DOCUMENT TEXT:
----

There is ongoing search for new and cheaper therapeutic compounds from natural sources that could be used to heal wounds [33-39]. Among these compounds is zerumbone from the essential oil of the rhizomes of Zingiber zerumbet [40]. In pure crystalline form, zerumbone is water-insoluble due to which it has poor bioavailability and distribution in the body thus decreases its therapeutic potential. Recently, it was reported that zerumbone solubility increases upon loading into NLC [41]. The loading of zerumbone in NLC improves the biodistribution and effectiveness of the complex, allowing for parentally application of otherwise a water-insoluble compound.

Wound size and contraction are parameters used to evaluate healing of injured tissues [42-44]. In our study, wound contraction is determined by the percentage reduction in size of postwound infliction. The application of ZER-NLCG had hastened wound healing in diabetic rats through the influence of its active principle, zerumbone. Diabetic rats showed better wound healing after ZER-NLCG than SSDC treatment. ZER-NLCG decreased the infiltration inflammatory cells and increased intensity of collagen maturation and distribution in the wound tissues. The study showed that ZER-NLCG healed wounds without scarring.

----

BRIEF 1:
In the zerumbone text, what is zerumbone obtained from?
BRIEF 2:
Condense the paragraph of the zerumbone text that begins "Wound size and contraction" into a short list of its main facts.
BRIEF 3:
Please reproduce the stretch of the zerumbone text from "Wound size and" through "wounds without scarring.", substituting "mice" for "rats".
The lines after this text are not needed.

INFORMATION:
----

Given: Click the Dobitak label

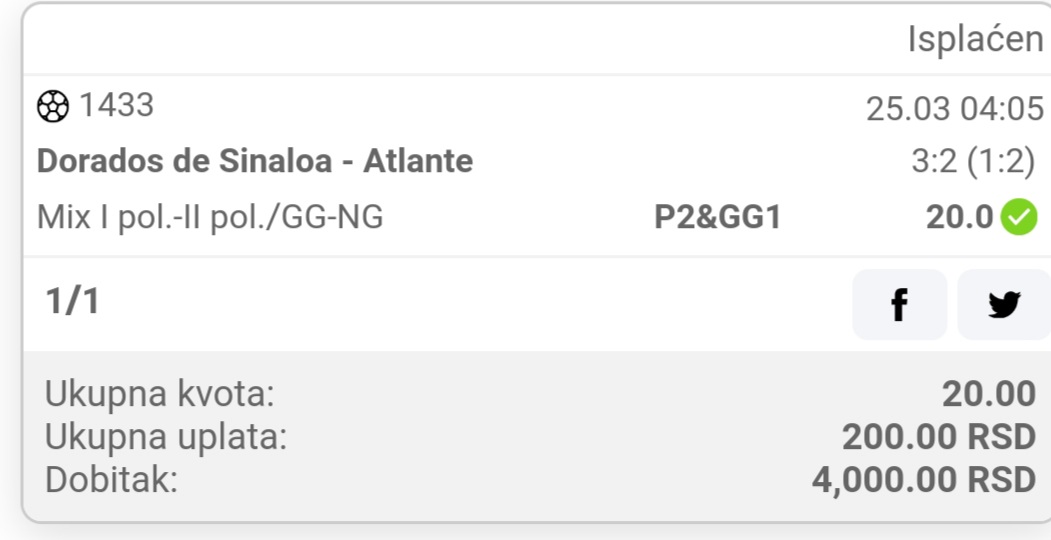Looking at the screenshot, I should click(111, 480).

----

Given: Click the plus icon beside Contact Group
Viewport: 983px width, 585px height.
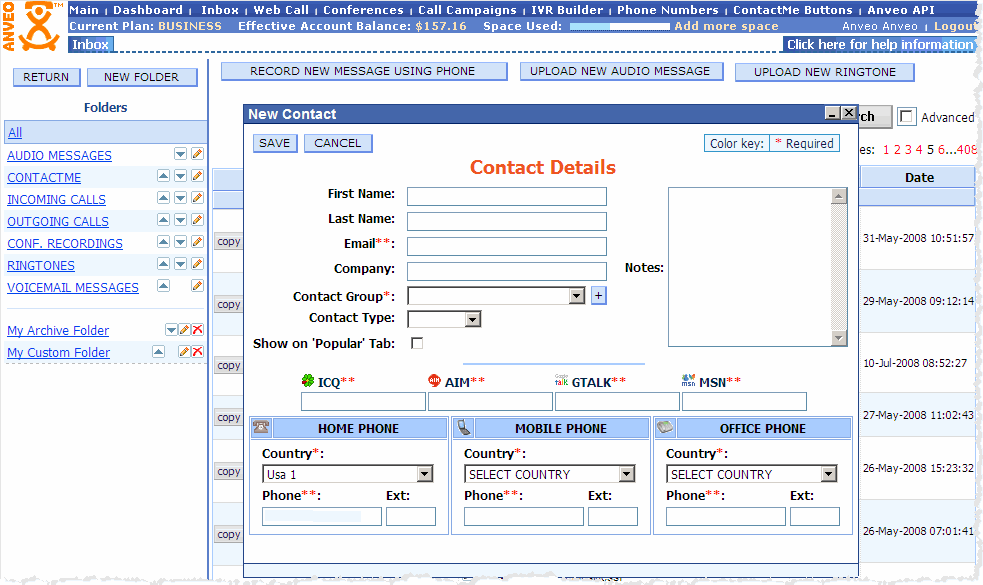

----

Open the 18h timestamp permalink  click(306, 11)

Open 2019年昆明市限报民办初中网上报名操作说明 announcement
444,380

----

WRITTEN ANSWER 1:
It comes from the essential oil of the rhizomes of Zingiber zerumbet.

WRITTEN ANSWER 2:
- Wound size and contraction are used to evaluate healing of injured tissues.
- Wound contraction was measured as the percentage reduction in wound size after infliction.
- ZER-NLCG, through its active principle zerumbone, sped up wound healing in diabetic rats.
- Diabetic rats healed better with ZER-NLCG than with SSDC treatment.
- ZER-NLCG reduced inflammatory cell infiltration and increased the intensity of collagen maturation and distribution in wound tissue.
- ZER-NLCG healed wounds without scarring.

WRITTEN ANSWER 3:
Wound size and contraction are parameters used to evaluate healing of injured tissues [42-44]. In our study, wound contraction is determined by the percentage reduction in size of postwound infliction. The application of ZER-NLCG had hastened wound healing in diabetic mice through the influence of its active principle, zerumbone. Diabetic mice showed better wound healing after ZER-NLCG than SSDC treatment. ZER-NLCG decreased the infiltration inflammatory cells and increased intensity of collagen maturation and distribution in the wound tissues. The study showed that ZER-NLCG healed wounds without scarring.